### Data extract:
* * * * *
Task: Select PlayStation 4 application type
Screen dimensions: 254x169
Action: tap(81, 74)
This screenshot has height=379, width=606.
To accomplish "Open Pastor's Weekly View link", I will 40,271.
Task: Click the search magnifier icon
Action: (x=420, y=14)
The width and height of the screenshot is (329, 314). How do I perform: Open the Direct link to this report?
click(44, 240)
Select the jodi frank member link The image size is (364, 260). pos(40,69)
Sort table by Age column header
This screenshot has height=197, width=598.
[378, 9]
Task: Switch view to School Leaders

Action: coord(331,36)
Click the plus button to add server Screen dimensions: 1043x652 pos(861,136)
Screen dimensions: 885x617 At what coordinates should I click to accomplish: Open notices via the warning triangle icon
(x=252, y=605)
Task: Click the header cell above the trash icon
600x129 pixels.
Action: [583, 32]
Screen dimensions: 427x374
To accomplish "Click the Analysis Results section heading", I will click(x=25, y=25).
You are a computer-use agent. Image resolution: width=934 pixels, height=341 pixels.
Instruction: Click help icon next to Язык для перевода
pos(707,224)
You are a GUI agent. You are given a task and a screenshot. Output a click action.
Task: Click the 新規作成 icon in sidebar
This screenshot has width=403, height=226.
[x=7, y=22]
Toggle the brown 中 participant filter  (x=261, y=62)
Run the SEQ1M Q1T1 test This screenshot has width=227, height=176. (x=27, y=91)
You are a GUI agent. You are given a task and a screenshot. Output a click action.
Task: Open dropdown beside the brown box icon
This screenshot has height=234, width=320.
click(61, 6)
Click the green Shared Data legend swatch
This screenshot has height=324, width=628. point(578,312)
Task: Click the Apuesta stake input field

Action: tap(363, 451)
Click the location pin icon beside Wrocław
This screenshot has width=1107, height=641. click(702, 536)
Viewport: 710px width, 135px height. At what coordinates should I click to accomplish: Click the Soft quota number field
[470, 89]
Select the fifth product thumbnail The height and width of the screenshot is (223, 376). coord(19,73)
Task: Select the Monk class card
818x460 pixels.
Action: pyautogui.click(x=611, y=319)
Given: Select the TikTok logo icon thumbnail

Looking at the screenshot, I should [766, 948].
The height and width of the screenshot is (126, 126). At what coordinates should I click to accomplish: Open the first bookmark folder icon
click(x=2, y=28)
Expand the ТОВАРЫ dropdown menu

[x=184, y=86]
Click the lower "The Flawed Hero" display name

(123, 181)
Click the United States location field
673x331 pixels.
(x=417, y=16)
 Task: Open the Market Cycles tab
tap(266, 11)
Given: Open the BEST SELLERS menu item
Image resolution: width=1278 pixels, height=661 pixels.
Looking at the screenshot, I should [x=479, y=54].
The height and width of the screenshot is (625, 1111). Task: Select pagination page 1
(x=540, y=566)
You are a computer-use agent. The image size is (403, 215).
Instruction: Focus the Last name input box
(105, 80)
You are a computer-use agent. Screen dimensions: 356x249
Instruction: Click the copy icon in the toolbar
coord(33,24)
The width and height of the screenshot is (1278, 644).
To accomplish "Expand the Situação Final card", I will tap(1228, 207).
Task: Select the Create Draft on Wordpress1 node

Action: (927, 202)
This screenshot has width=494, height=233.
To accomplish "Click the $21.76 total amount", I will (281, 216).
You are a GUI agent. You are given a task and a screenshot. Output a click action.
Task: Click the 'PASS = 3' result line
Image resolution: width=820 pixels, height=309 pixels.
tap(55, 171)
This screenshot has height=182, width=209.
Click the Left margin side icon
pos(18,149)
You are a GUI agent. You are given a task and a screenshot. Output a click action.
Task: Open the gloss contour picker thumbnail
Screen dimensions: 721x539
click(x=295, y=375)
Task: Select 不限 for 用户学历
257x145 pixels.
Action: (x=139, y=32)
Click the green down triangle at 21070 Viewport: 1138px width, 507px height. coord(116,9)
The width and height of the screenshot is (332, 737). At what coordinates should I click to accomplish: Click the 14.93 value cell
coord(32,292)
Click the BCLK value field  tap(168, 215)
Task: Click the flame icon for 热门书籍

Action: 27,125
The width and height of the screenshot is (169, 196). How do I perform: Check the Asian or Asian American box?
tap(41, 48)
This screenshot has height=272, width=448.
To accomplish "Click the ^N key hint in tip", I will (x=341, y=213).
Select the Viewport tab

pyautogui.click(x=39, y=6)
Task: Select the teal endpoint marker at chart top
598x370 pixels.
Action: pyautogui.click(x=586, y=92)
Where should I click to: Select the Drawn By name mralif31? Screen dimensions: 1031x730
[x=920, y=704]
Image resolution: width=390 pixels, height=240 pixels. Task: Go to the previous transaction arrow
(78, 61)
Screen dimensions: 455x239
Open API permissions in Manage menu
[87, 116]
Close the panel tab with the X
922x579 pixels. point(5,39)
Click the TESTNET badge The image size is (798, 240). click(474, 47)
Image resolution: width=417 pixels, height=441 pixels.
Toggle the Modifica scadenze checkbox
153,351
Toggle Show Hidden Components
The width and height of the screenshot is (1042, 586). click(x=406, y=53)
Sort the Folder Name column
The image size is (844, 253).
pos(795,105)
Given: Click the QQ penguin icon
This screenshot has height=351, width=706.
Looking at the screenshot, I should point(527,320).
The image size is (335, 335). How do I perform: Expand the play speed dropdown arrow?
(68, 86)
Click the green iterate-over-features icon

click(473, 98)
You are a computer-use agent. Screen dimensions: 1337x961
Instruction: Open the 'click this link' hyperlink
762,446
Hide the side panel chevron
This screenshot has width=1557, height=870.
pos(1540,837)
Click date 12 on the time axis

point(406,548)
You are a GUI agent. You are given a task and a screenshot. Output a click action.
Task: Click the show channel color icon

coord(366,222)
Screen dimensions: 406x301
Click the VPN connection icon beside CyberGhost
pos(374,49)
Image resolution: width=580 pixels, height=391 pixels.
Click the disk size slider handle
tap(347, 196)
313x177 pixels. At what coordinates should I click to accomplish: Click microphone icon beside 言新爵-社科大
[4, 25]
* * * * *
### What is expected:
Could you please copy the lines above exactly, beginning at the first and ending at the line that contains "Sort table by Age column header"?

### Reply to the exercise:
Task: Select PlayStation 4 application type
Screen dimensions: 254x169
Action: tap(81, 74)
This screenshot has height=379, width=606.
To accomplish "Open Pastor's Weekly View link", I will 40,271.
Task: Click the search magnifier icon
Action: (x=420, y=14)
The width and height of the screenshot is (329, 314). How do I perform: Open the Direct link to this report?
click(44, 240)
Select the jodi frank member link The image size is (364, 260). pos(40,69)
Sort table by Age column header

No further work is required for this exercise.